American pokeweed Facts

American pokeweed Facts
American pokeweed is herbaceous plant that belongs to the pokeweed family. It originates from North America. American pokeweed grows in the wastelands, near the roads and old fields, on moderately moist soil, exposed to direct sun or in the partial shade. American pokeweed easily occupies new areas and prevents growth of native plant species (it is classified as invasive in some areas). People cultivate American pokeweed in ornamental purposes and use it as a source of food, medicine and dyes.
Interesting American pokeweed Facts:
American pokeweed has erect, smooth, green or purplish-colored stem with numerous branches. It can reach 4 to 6 feet in height (up to 10 feet under the optimal conditions).

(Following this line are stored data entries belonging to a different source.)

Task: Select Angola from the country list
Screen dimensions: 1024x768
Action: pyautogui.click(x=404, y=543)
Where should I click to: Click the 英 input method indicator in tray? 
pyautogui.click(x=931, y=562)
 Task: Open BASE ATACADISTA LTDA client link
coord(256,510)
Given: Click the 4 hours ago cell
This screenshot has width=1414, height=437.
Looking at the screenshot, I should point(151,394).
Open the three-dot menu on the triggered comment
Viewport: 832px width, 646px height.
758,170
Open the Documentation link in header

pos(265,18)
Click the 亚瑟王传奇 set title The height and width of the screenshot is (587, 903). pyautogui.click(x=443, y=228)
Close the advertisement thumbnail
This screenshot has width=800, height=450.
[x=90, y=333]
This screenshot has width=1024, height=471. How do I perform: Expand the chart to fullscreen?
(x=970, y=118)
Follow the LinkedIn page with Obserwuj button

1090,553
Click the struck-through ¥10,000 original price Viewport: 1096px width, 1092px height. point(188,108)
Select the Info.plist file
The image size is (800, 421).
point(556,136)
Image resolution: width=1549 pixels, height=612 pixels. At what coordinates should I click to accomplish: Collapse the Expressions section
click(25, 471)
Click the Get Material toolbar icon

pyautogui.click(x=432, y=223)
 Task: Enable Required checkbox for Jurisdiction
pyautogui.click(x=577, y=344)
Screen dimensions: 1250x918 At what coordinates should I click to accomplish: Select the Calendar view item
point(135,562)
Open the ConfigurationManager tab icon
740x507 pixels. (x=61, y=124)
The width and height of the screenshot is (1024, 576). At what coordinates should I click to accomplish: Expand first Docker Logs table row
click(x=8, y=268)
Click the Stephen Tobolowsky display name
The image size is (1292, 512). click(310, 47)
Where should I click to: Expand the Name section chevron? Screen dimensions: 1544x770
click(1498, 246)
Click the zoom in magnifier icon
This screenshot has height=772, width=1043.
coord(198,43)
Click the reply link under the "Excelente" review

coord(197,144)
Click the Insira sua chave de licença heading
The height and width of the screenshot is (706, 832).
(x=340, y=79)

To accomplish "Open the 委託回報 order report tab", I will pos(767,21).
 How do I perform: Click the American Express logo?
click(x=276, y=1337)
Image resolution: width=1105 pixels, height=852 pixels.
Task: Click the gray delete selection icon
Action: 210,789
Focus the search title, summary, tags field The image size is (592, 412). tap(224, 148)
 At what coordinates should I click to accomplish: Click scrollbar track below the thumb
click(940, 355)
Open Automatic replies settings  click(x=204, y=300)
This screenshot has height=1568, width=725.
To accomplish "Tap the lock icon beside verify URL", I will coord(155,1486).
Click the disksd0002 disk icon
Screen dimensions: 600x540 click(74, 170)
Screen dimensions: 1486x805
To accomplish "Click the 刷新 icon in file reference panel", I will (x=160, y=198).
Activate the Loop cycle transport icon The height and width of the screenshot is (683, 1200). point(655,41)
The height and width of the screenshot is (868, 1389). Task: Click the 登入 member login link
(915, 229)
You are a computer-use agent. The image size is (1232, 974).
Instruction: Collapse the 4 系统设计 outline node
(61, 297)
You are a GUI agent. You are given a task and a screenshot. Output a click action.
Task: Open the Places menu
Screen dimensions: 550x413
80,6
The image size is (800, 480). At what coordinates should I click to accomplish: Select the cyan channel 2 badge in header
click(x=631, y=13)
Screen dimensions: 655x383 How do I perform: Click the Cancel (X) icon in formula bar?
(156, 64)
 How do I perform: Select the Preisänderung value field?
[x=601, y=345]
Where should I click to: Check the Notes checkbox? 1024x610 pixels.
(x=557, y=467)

American pokeweed has large taproot that is beige on the surface and white-colored in the middle. Taproot grows deep into the ground and spreads horizontally to ensure support and stability for the multi-branched, tall stem.
American pokeweed has simple, elliptic leaves with smooth margins. Leaves are large (up to 16 inches in length), green and have coarse texture. They are alternately arranged on the branches.
American pokeweed develops small, greenish-white flowers arranged in pyramid-shaped clusters (raceme). Flowers contain both types of reproductive organs (bisexual).
American pokeweed blooms from summer to early autumn and attracts insects responsible for the pollination.
Fruit of American pokeweed are purple-black, flattened berries gathered in drooping clusters on pinkish-red peduncles (fruit-bearing stems).
Berries of American pokeweed are important source of food for the various types of songbirds. They eliminate undigested seed via feces and facilitate dispersal of seed.
Root, seed, mature stem and leaves of American pokeweed contain alkaloids, resins, saponins and lectins that are poisonous for humans and livestock (all parts of the plant that are tinged with red should be avoided).
Young shoots and leaves of American pokeweed (harvested in the spring) can be boiled and consumed as leafy vegetables. Canned leaves of American pokeweed were available under trade name "poke sallet greens" in the past.
American pokeweed is good source of proteins, vitamins A, C, B1, B2, B3 and B6 and minerals such as calcium, phosphorus, magnesium and iron.
Berries of American pokeweed were used for the preparation of pies and jellies in the past. Raw berries are toxic. They have to be exposed to high temperatures (properly cooked) to ensure destruction of all harmful compounds.
Juice obtained from the berries of American pokeweed was used to intensify the color of pale-colored varieties of wines.
Juice from the berries of American pokeweed was used as red ink and dye in the past. That's how American pokeweed earned a nickname inkberry.
Native Americans used American pokeweed as laxative, to induce vomiting (and cleansing of the body) and to treat cancer and itch.
American pokeweed is perennial plant (lifespan: over 2 years).